Baruch College’s Mishkin Gallery introduced its latest exhibition “BLUES” on March 21.

The gallery is going to have an after-hours event on April 25. This new exhibitionis by Sierra Leone-born, Berlin based musician and artist Lamin Fofana, who attended Baruch College. The focus of his work is on African diasporic experiences in Europe and America, but also touches on the history of migration, the constant movement of people across landscapes and seascapes and the overlapping of experiences.

“It is a scattered project linking continents and dealing with the conundrum of contemporary black life, displacement, the environment,” Fofana said about his exhibit.

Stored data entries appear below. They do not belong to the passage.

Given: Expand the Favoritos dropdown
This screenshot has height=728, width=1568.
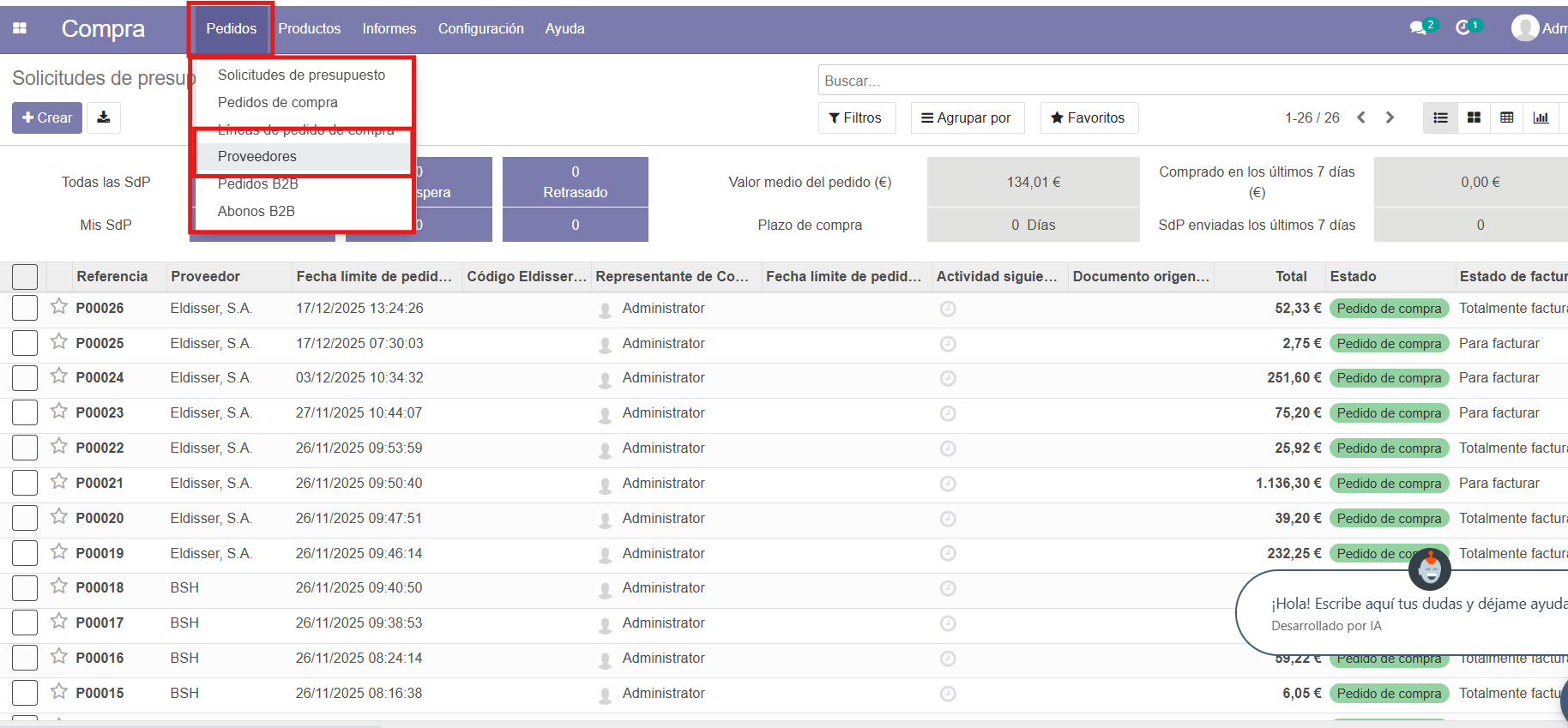Looking at the screenshot, I should [1089, 117].
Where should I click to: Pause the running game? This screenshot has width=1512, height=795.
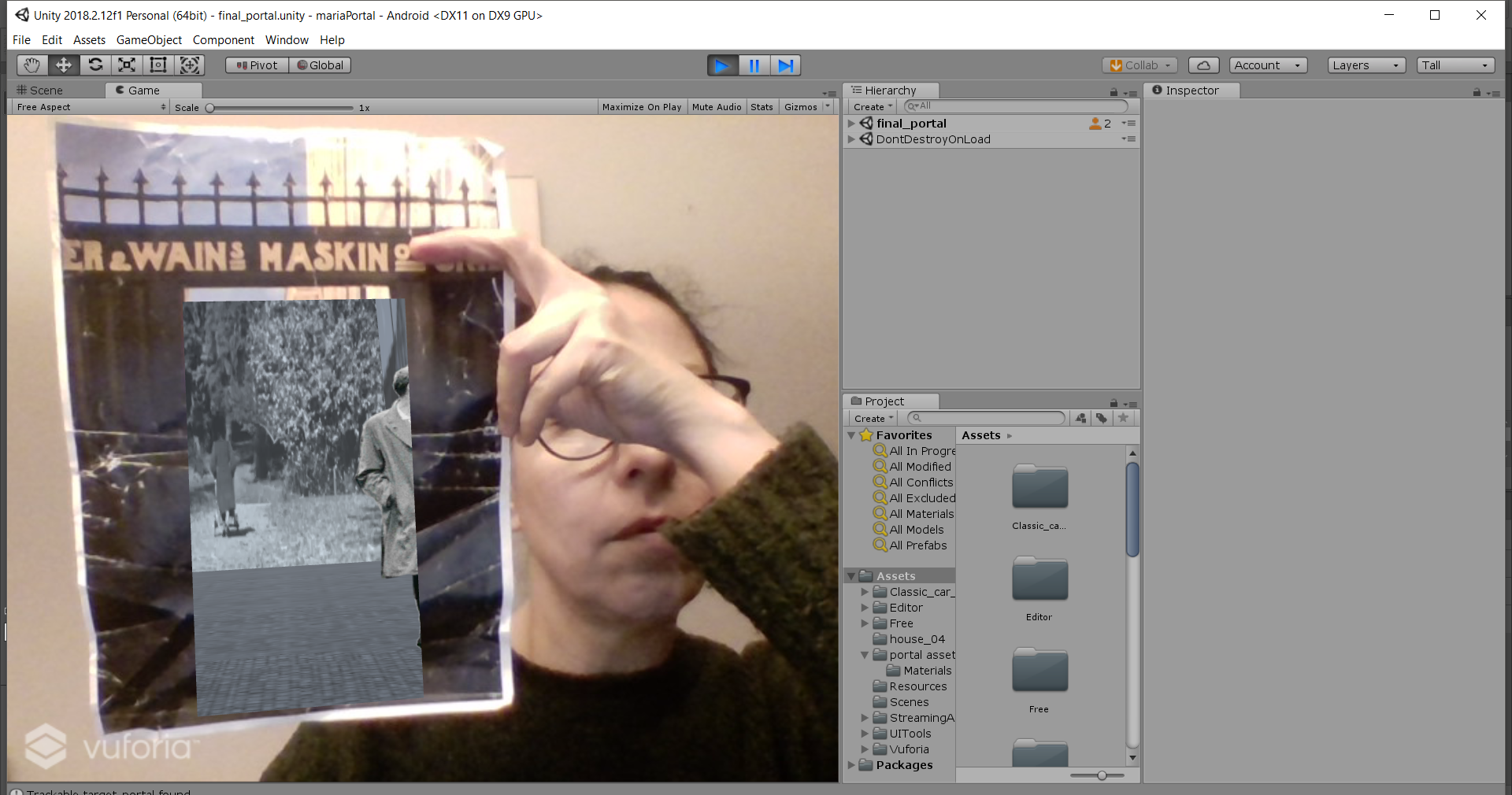click(754, 65)
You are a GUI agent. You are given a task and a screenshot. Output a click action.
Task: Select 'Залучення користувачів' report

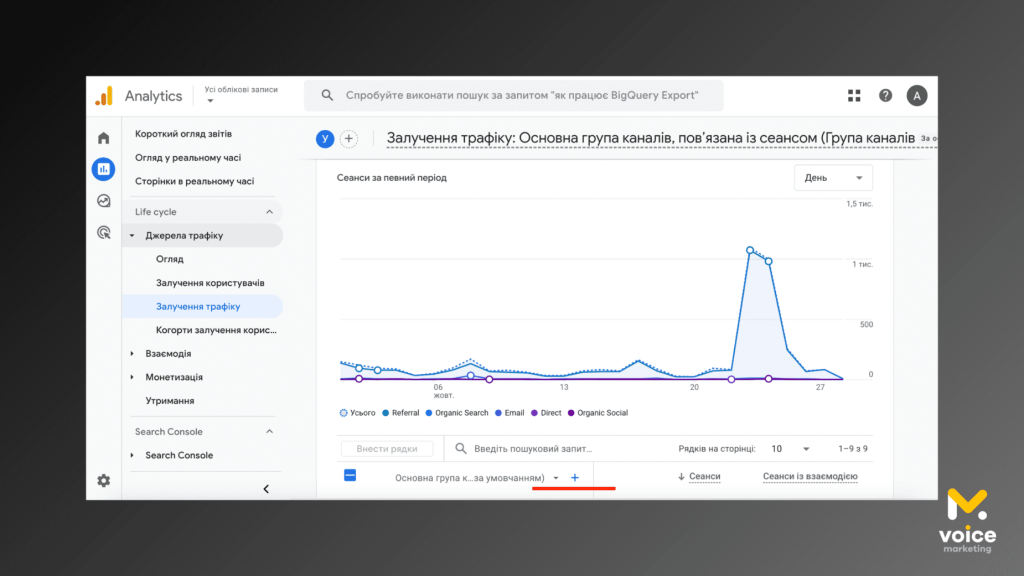[210, 283]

The artist mentioned that he is lucky to have the opportunity to pursue his desires. He hopes other Baruch students are able to take away an understanding of the present through the lens of the past.

The exhibit features three large rooms, each with its own unique musicscape composed by Fofana and installations by visual artists Nicolas Premier and Jim C. Nedd.

Each room is its own mini artwork. They are based on crucial Black texts and works by Sylvia Wynter, W.E.B. Du Bois and Amiri Baraka. The one-room is a lounge area where people can sit and read these influential texts.

Two of these rooms feature the short films “Black Metamorphosis” and “I Ran from it and was still in it.”) The former reimagines the life of Jamaican author Wynter based on her book by the same name. The latter tells the story of Du Bois’s text

“Darkwater” and the idea of trying to hide from colonialism and blackness while also being surrounded by them.

“I’m kind of over-analyzing all my feelings and emotions right now,” Nafisa Hasan, a sophomore at Baruch, said as she walked out of the BLUES exhibit. “I will be thinking about this exhibit for a long time.”

She said Fofana inspires her as an artist because of his fearlessness. He is not afraid to reach into the dark under the surface to create his art.